## PrepTest 73, Logical Reasoning 1, Question 5

### Transcript

Question five, when a question asks us for the flaw that's in an argument, it's a flaw question. Which means that we have to describe the problem that's in the argument. There's an error somewhere in the logic of what we've been given. But before we can find that error, we have to figure out what the argument says. Which means understanding its conclusion and its evidence.

The conclusion of this argument comes at the end, Lemaitre's theory has to be considered inadequate. The first half of the argument basically is the first piece of evidence. So Lemaitre argues that the universe began with the explosion of a primeval atom, a singular point of infinite gravity in space and time. If you're worried about understanding that, don't be.

We don't have to understand science on the test, we just have to understand logic. So Lemaitre had a theory, and if his theory is correct, our current observations should reveal galaxies accelerating away from one another, and that's what we do see. But the second piece of evidence, there's another theory out there, another theory that says the same thing.

And that's why they say that Lemaitre must be wrong. There is another theory that says the same thing as his theory. Now if that strikes you as not a very good argument, congratulations, it's not a very good argument. On a flaw question, we're going to be given a bad argument. Just because there's another theory out there that says the same thing as this theory, why does that mean the original theory is bad?

The flaw in the argument is, they don't give any reason to explain why, just because there's another theory out there that predicts the same thing, we have to reject the original theory. So that's the flaw we're gonna be looking for in the answer choices. So answer choice A says that the conclusion is derived partly from assertions attributed to a purported expert, but there isn't a purported expert here.

Sure, Lemaitre is an expert, but the argument isn't using an expert to disprove Lemaitre. There's no expert in the evidence, so answer choice A can't be the answer. Answer choice B says that the conclusion is based on a shift in meaning of a key term. There aren't any key terms shifting in meaning here.
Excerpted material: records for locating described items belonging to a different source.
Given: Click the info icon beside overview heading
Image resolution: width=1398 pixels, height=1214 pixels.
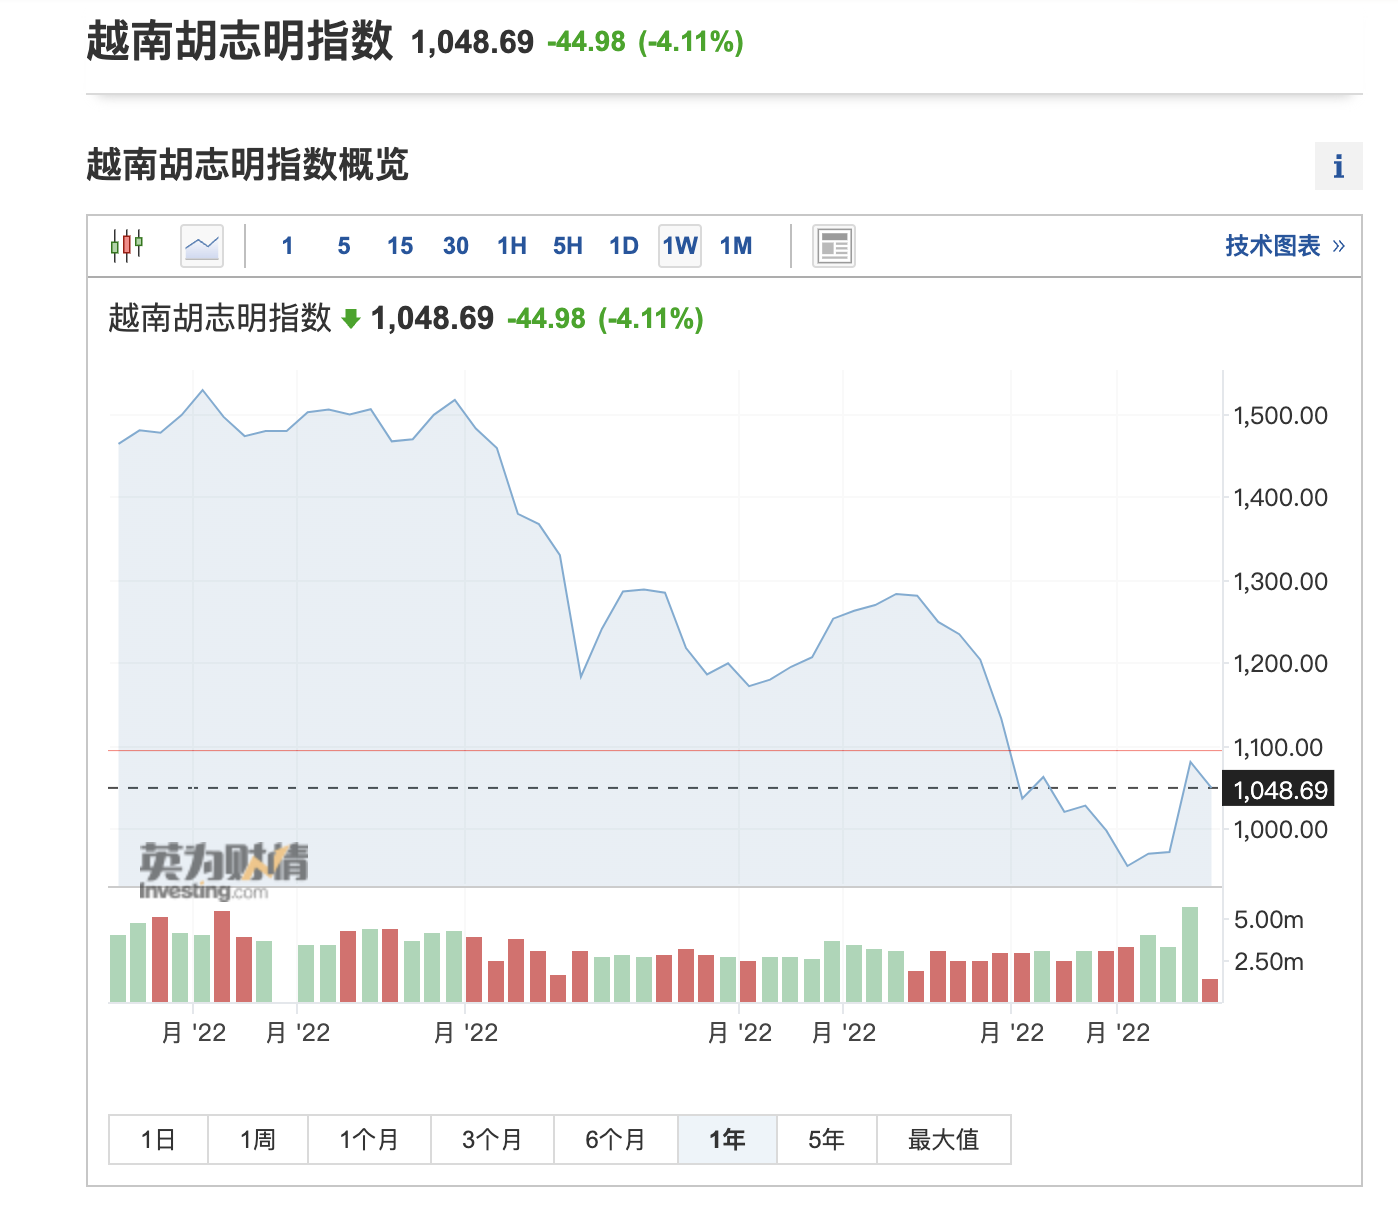Looking at the screenshot, I should tap(1338, 166).
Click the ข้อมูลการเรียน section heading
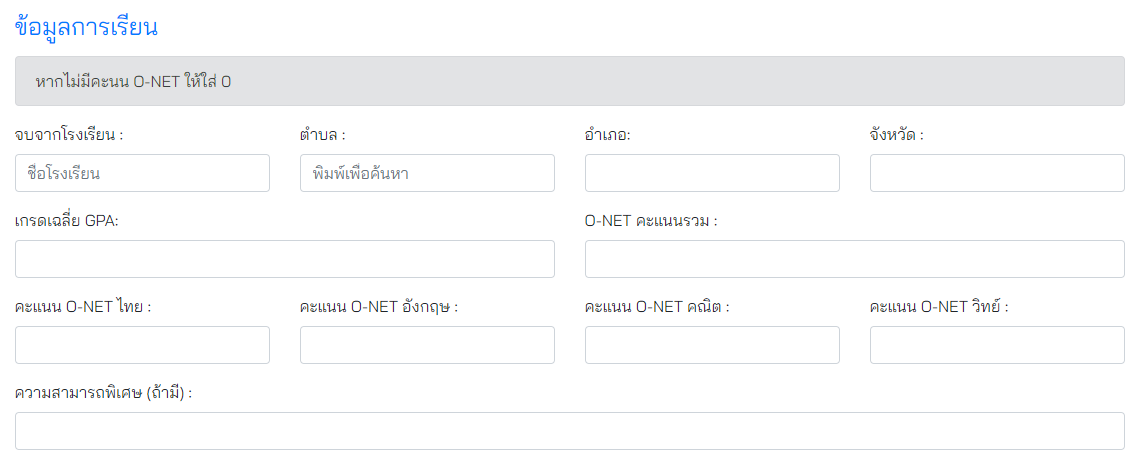 87,27
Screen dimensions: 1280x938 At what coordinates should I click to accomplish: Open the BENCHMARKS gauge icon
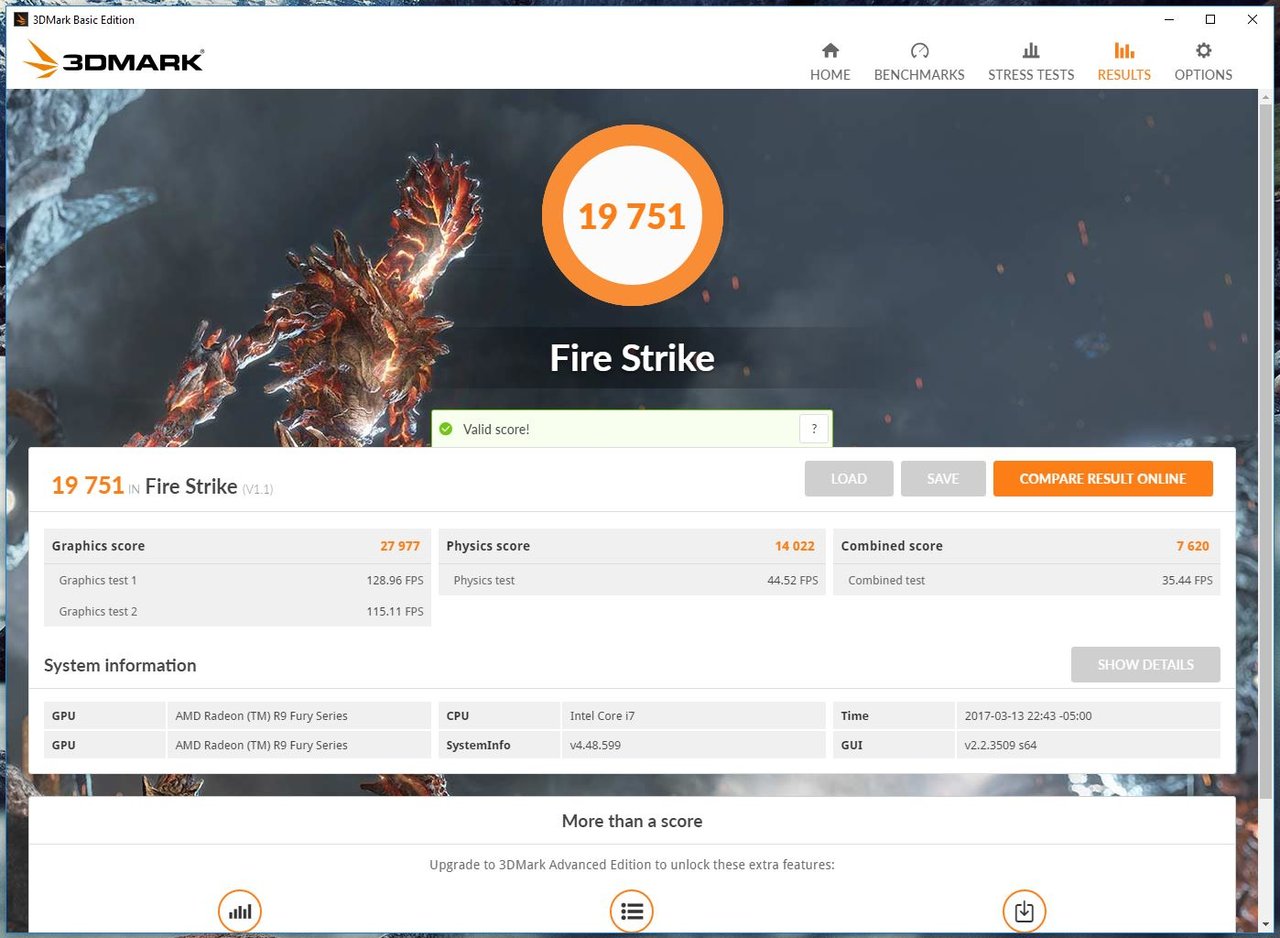coord(920,51)
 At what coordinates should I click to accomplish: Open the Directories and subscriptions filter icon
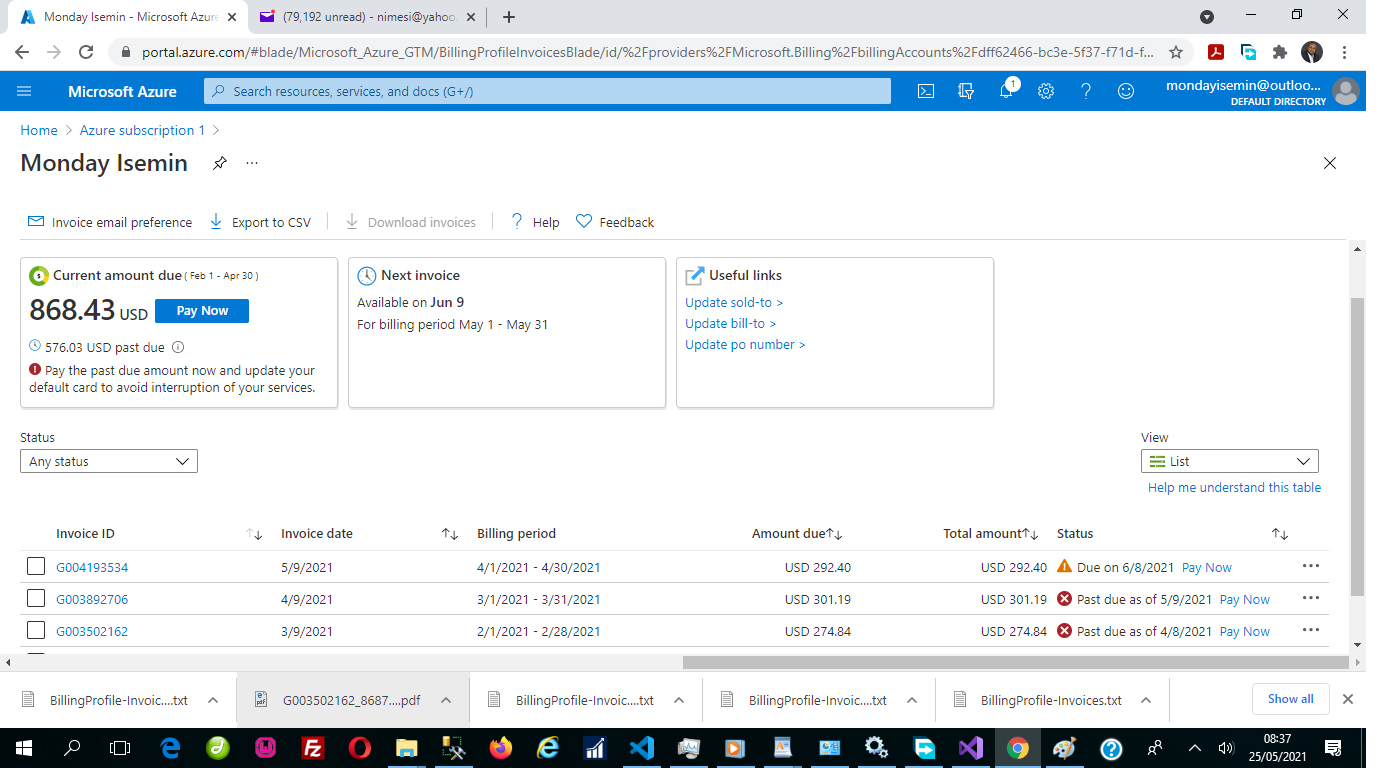pyautogui.click(x=966, y=91)
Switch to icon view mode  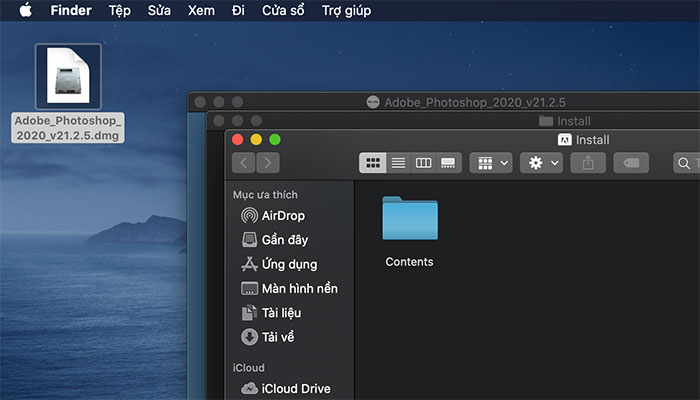point(373,162)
There's nothing that the argument uses in one way in one sentence, and then in another way in another, so it can't be answer choice B. Answer choice C talks about causal connections. This argument has nothing to do with causal connections, so it can't be our answer. Answer choice D says that the writer fails to see that one theory is correctly predicting data can't itself constitute evidence against an alternative theory.

And that's what we're looking for, the one theory that correctly predicts observed data is the oscillating universe theory. And just because it correctly predicts the data doesn't mean that the alternative theory or Lemaitre's theory is wrong. So answer choice D describes the error that we saw from the very beginning, it is our answer.

So what's wrong with E? E says that the science writer presumes that there are only two possible explanations. This argument isn't built off an assumption that there are only two possible explanations. Now granted, there are two explanations, but the author doesn't say that those are the only two explanations that could ever exist.

So E is not an error that this argument commits. The answer must be answer choice D.